Teachers in states including West Virginia, Oklahoma, and Arizona wore matching red shirts and launched strikes and walkouts to call their legislators to invest more in their classrooms. The movement spawned a hashtag, #RedforEd, in support of the educators.

In tearful testimonials, educators shared stories of driving Ubers, giving plasma, and tutoring overseas students online to supplement their paychecks, and they shared photos of dated textbooks and deteriorating classrooms on social media.

The educator activists were met with public sympathy . But voters didn’t always support the measures proposed to meet their demands. In Los Angeles, for example, voters rejected a property tax increase that would have helped cover policy proposals pushed by striking teachers.
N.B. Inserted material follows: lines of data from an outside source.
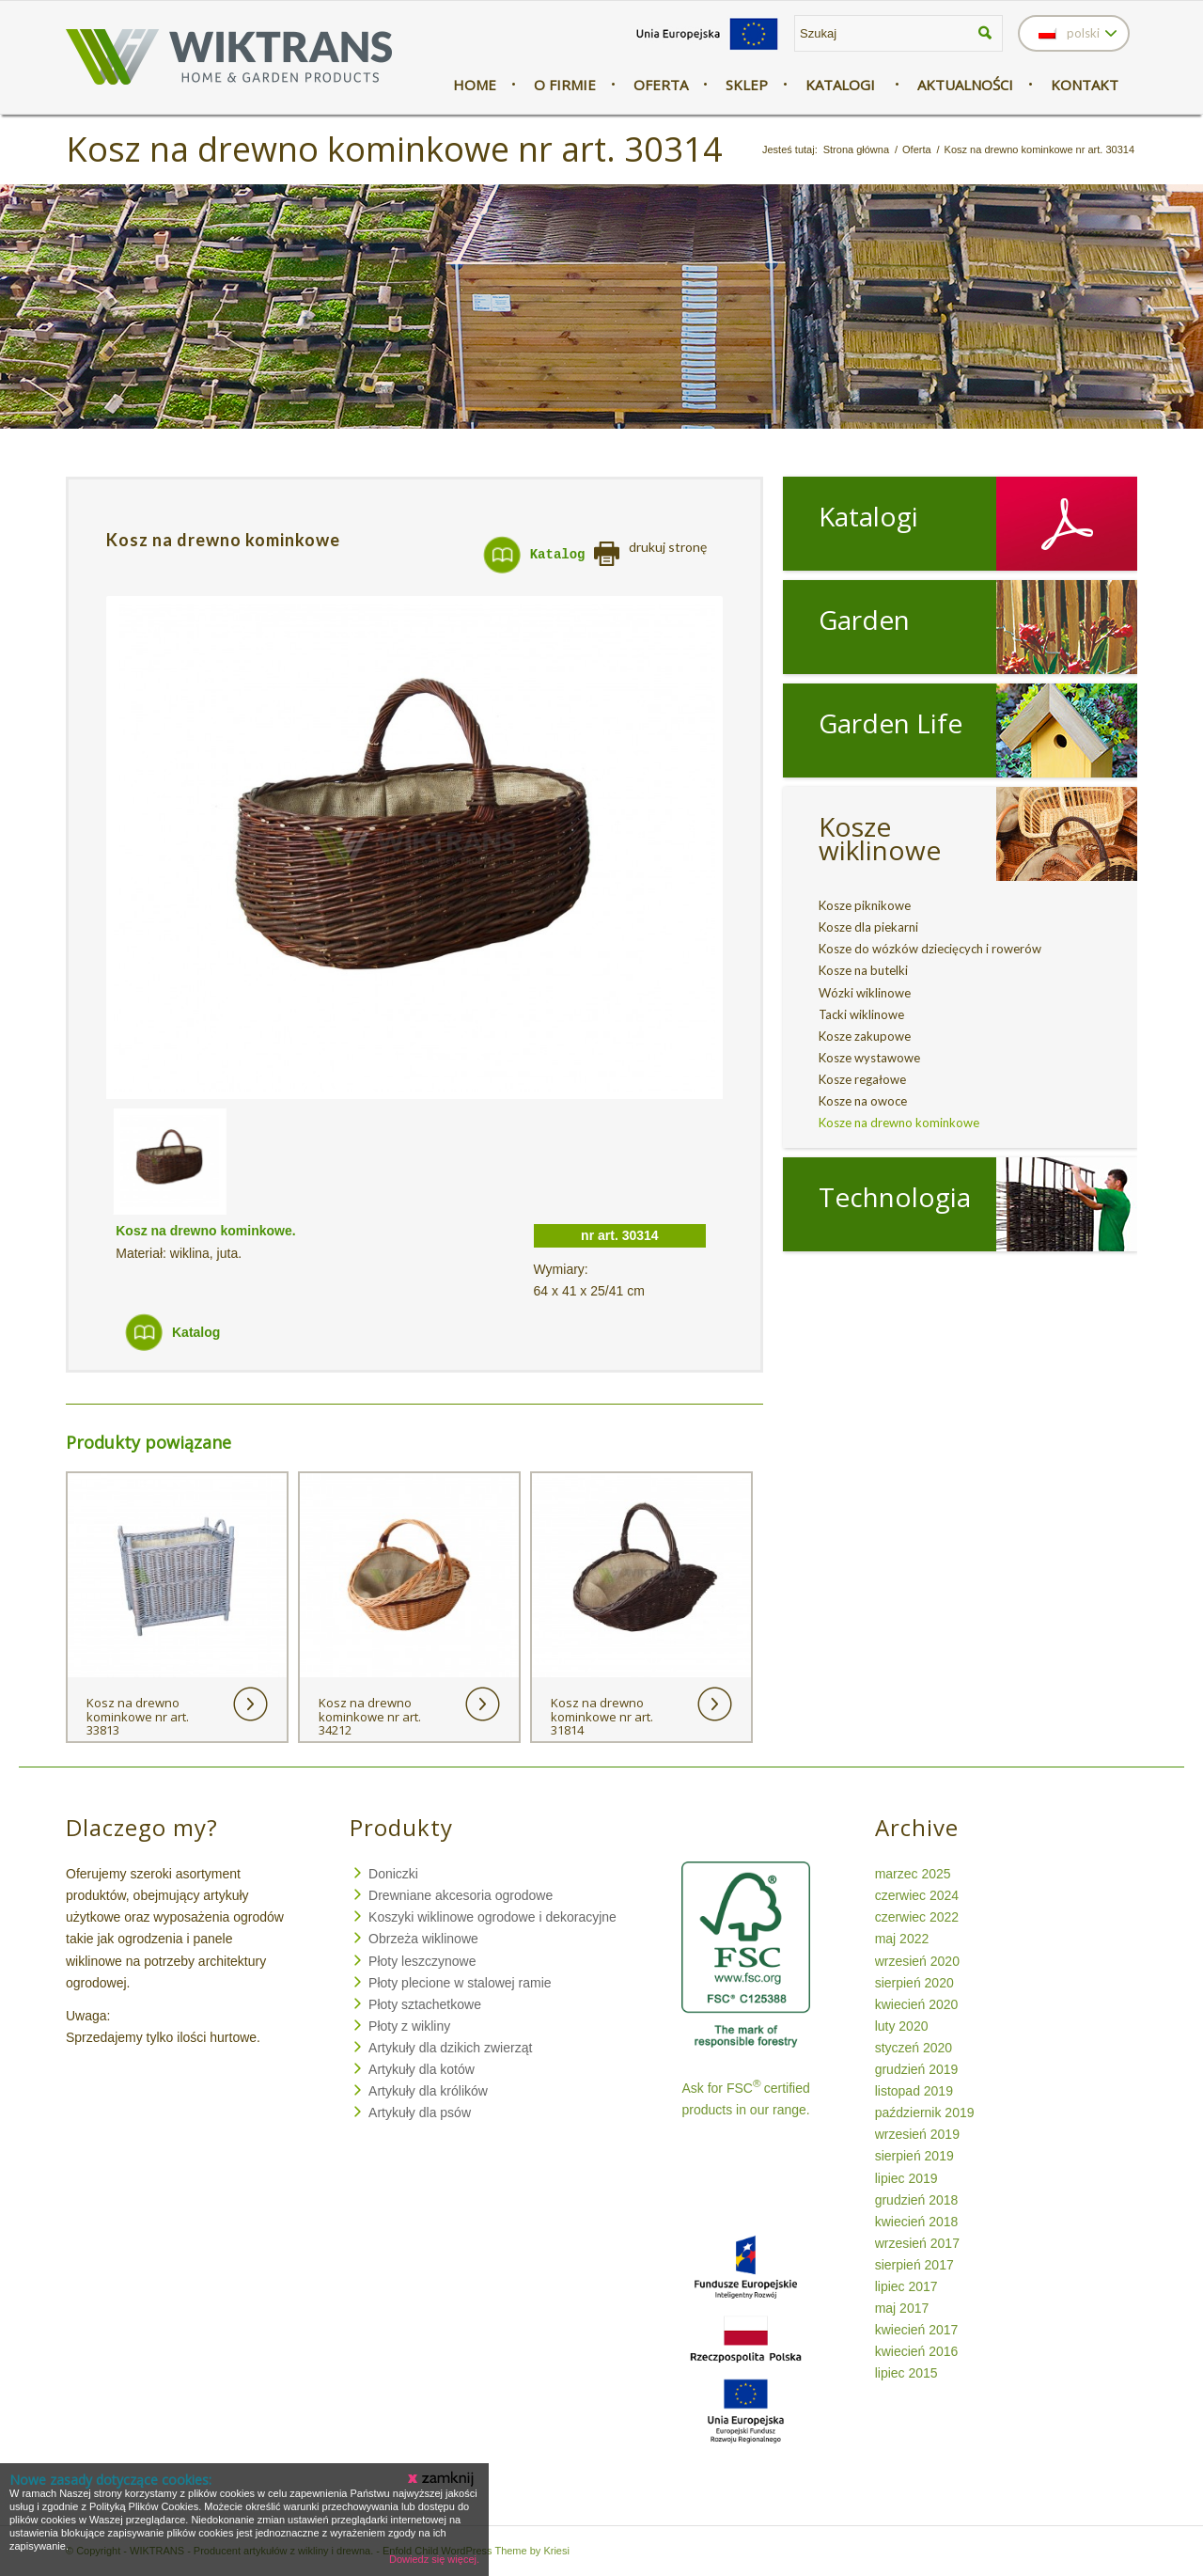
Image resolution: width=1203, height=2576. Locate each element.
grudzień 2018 (917, 2199)
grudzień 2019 (917, 2069)
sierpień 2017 (914, 2264)
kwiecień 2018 (917, 2221)
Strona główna (856, 149)
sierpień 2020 (914, 1982)
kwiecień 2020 (917, 2004)
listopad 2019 (914, 2090)
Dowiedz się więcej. (434, 2559)
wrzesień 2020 (917, 1961)
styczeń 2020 (914, 2047)
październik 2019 (925, 2112)
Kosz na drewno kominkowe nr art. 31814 (602, 1716)
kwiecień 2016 (917, 2351)
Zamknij (442, 2479)
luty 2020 (902, 2026)
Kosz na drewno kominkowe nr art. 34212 (370, 1716)
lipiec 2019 (906, 2178)
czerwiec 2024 (917, 1895)
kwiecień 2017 (917, 2329)
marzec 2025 (913, 1873)
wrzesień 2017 (917, 2243)
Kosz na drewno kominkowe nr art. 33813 (137, 1716)
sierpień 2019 (914, 2155)
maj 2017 (902, 2308)
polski (1069, 32)
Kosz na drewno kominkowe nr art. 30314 (394, 149)
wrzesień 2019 (917, 2134)
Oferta (916, 149)
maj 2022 (902, 1938)
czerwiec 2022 (917, 1916)
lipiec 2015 (906, 2372)
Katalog (558, 554)
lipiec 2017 (906, 2286)
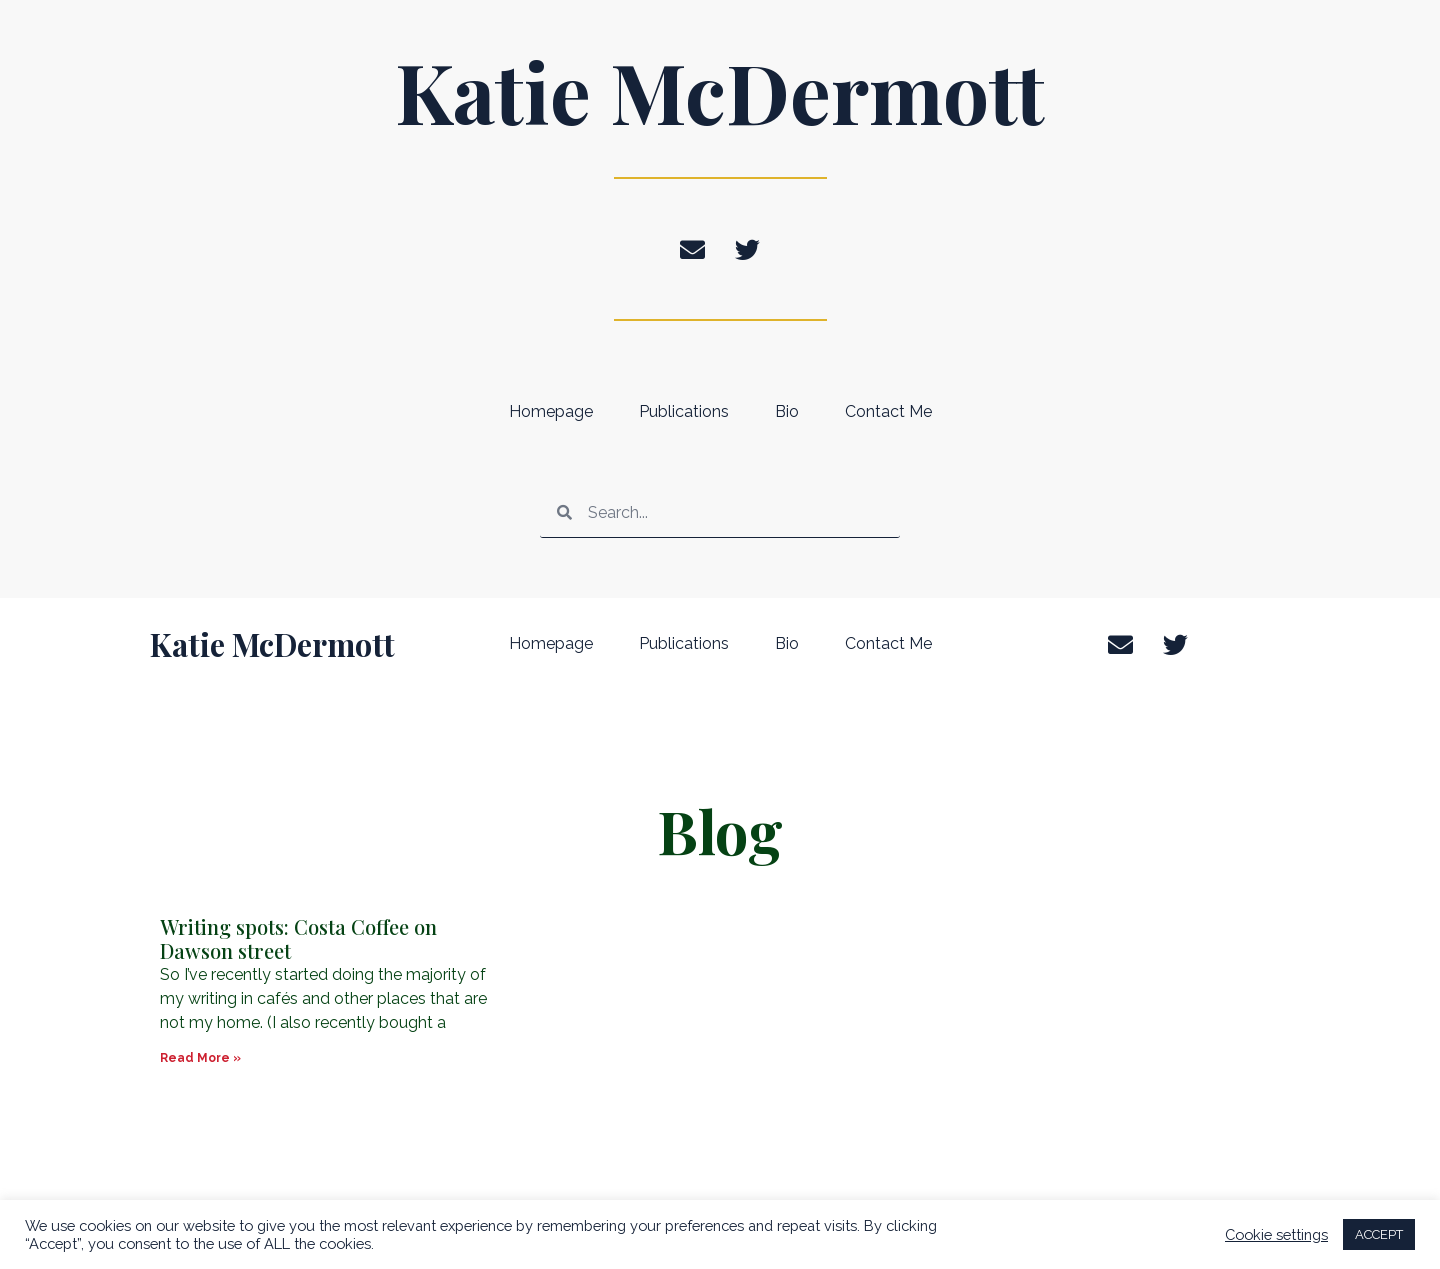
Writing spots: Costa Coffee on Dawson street (298, 938)
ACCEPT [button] (1379, 1234)
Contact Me (888, 411)
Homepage (551, 411)
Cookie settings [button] (1276, 1234)
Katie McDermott (720, 91)
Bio (787, 411)
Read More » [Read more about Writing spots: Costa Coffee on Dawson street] (200, 1058)
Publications (684, 411)
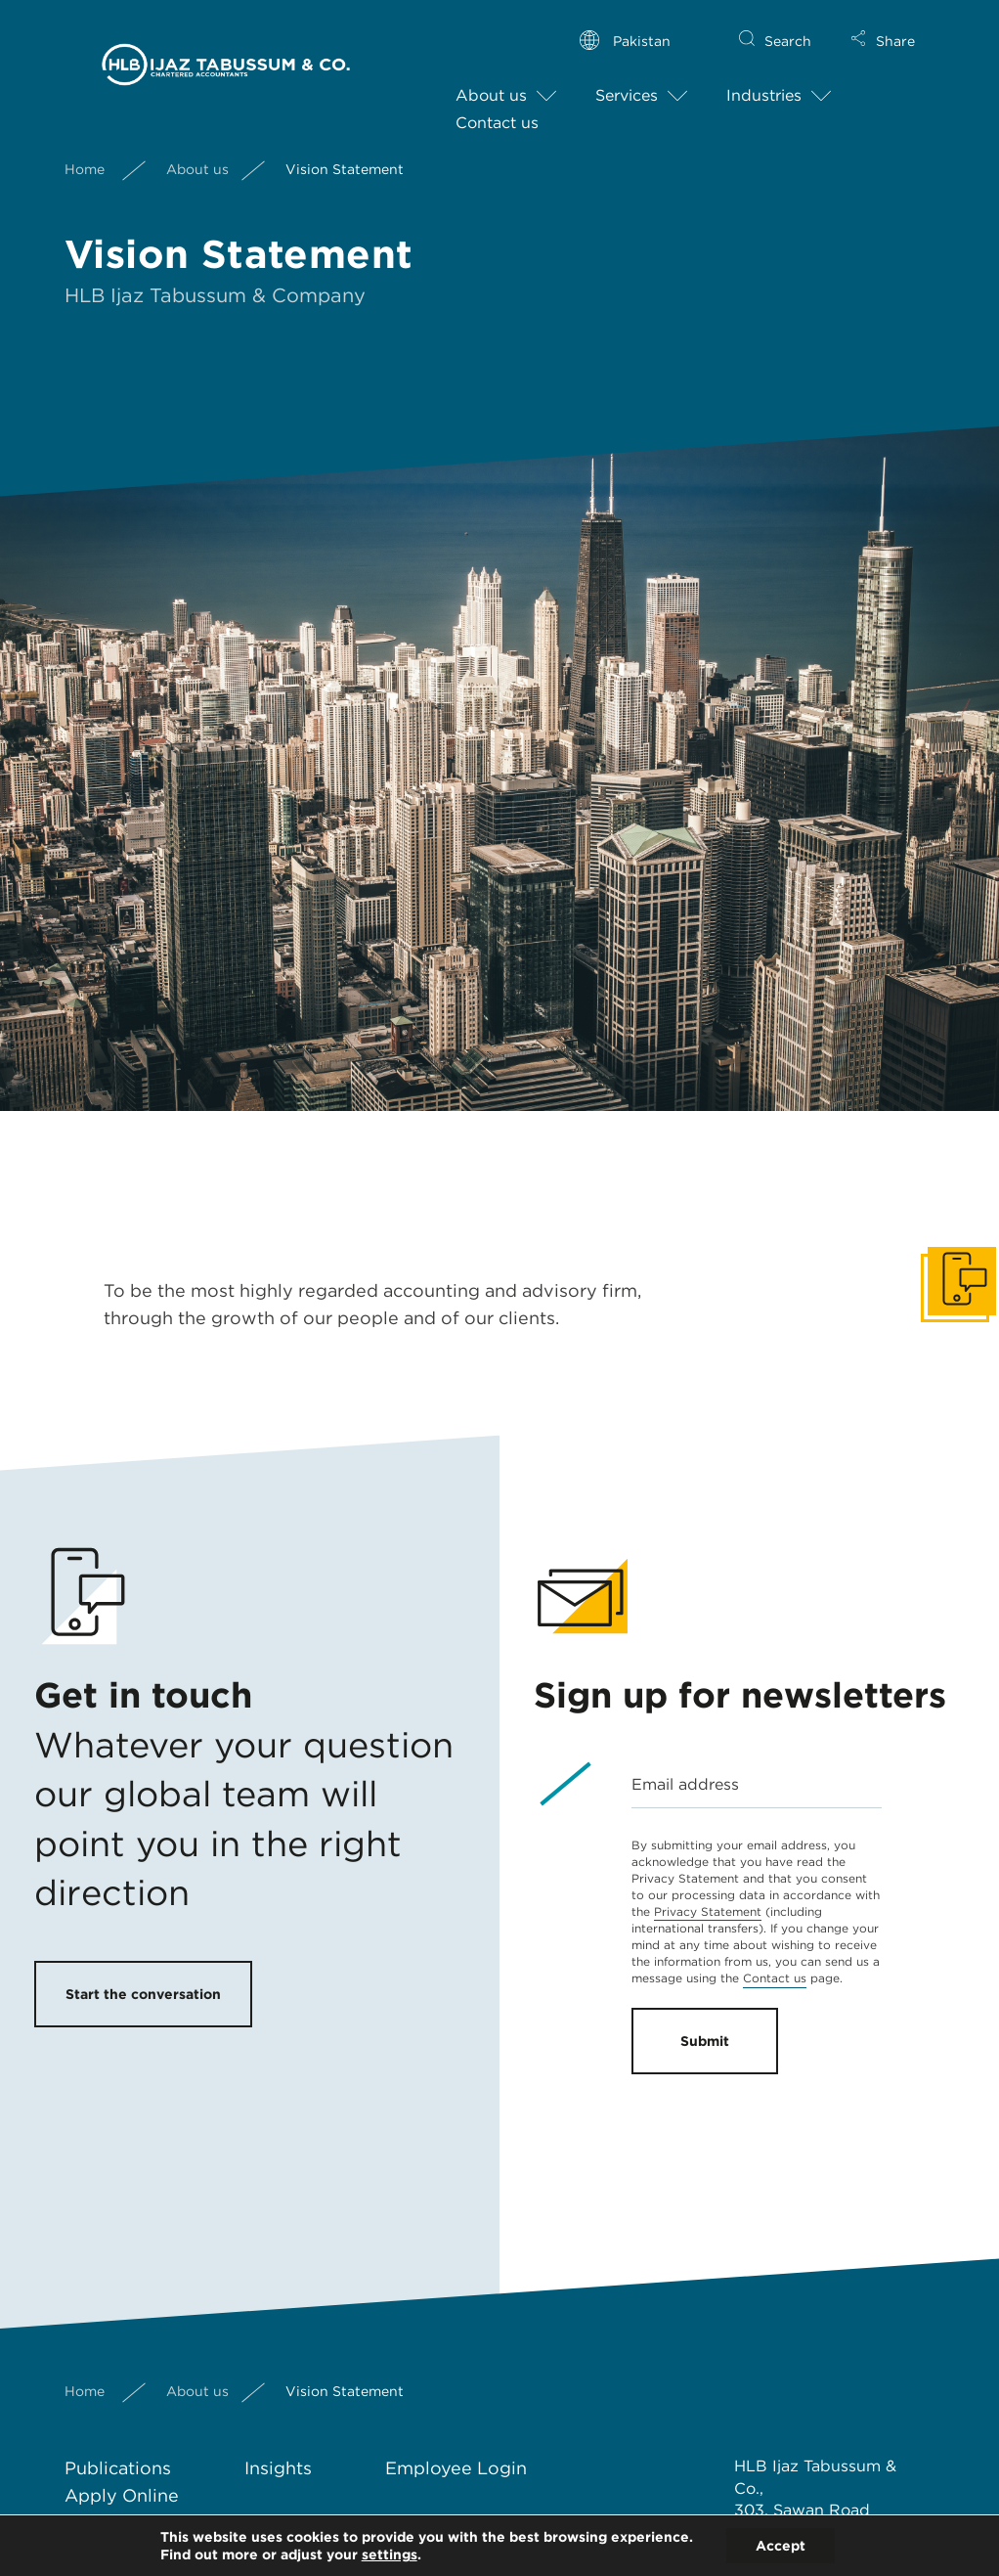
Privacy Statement (707, 1911)
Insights (278, 2468)
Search (787, 25)
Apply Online (122, 2495)
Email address (685, 1784)
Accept (780, 2546)
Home (85, 152)
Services (626, 79)
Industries (764, 79)
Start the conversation (143, 1994)
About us (491, 79)
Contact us (497, 107)
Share (895, 25)
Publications (118, 2468)
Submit (704, 2041)
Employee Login (456, 2468)
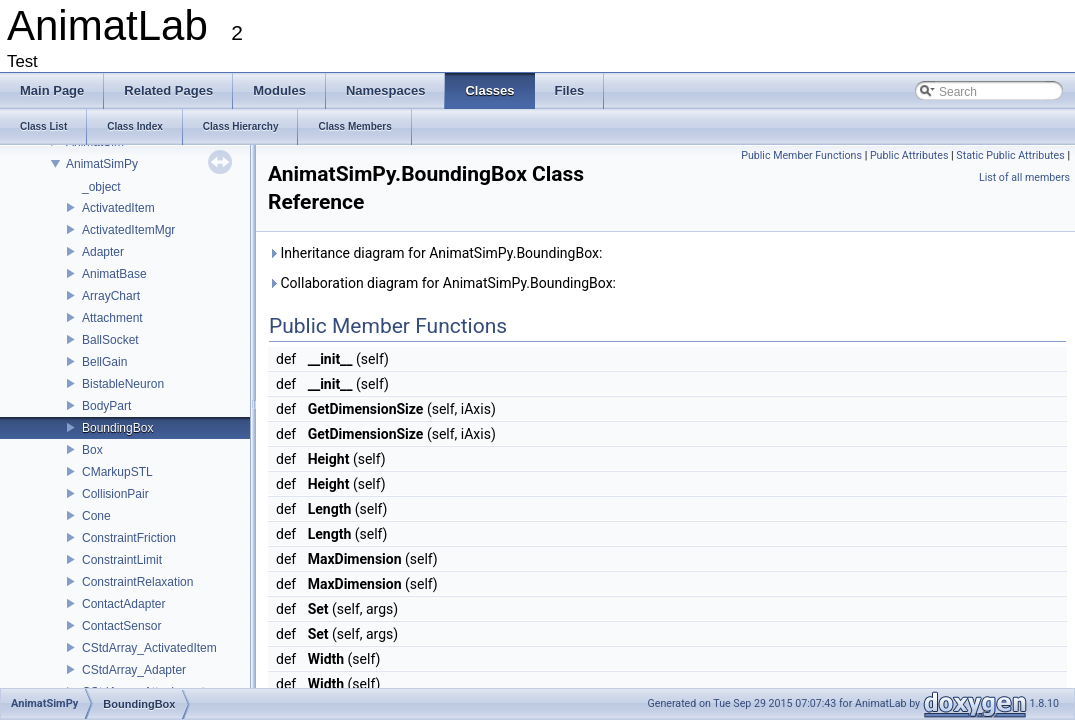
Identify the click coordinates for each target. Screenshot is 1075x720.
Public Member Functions (801, 155)
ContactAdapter (123, 604)
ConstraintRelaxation (137, 582)
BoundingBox (117, 428)
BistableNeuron (123, 384)
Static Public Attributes (1010, 155)
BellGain (104, 362)
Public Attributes (909, 155)
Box (92, 450)
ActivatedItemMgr (128, 230)
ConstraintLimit (122, 560)
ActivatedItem (118, 208)
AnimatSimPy (102, 164)
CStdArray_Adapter (134, 670)
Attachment (112, 318)
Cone (96, 516)
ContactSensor (121, 626)
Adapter (103, 252)
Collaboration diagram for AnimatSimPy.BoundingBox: (442, 283)
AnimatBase (114, 274)
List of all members (1024, 177)
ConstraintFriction (129, 538)
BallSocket (110, 340)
And policymakers struggled to address complicated related issues, like public employee pension systems that weren’t expected to meet their obligations over time.

Buoyed by public sympathy, grassroots teachers organizations tested their political influence, and some chose to run for office themselves . In Kentucky, teacher activists who’d sparred with Republican Gov. Matt Bevin planted yard signs and knocked on doors with an “anyone but Bevin” message, successfully calling on neighbors to elect his opponent, Attorney General Andy Beshear, who thanked them in his victory speech. “To our educators, this is your victory,” Beshear said.

Bonus: ‘Whole Child’ and SEL

Parker Davis, left, and Alina Lopez talk about words and acts that cause happiness during Morning Circle in teacher Susannah Young 2nd grade class at Lincoln Elementary School in Oakland, Calif. in May 2017.

A push for a “whole child” focus in schools that started decades ago matured into a full-blown movement as philanthropy groups, policymakers, and researchers encouraged schools to rethink the way they approach students’ social and emotional needs.

Social-emotional learning advocates pushed schools to directly teach students strategies related to traits like self-control and responsible decisionmaking. They urged them to encourage group work and projects centered around nurturing students’ passion and sense of purpose. And they advocated for policy changes around issues like family engagement and student discipline.

The Aspen Institute created a national commission on social, emotional, and academic development , seeking to bring together a host of policymakers, researchers, and educators interested in issues like student motivation and relationships. And dozens of states set out to draft social-emotional learning standards alongside their academic ones.

Critics argued the movement was moving too quickly to change the work of schools without clearly identifying effective strategies or ways to measure success.

And, as the decade wound down, social-emotional learning proponents continued to wrestle with questions about how to best integrate the idea into teacher preparation, if and how to measure student progress in SEL, and how to support schools in the work.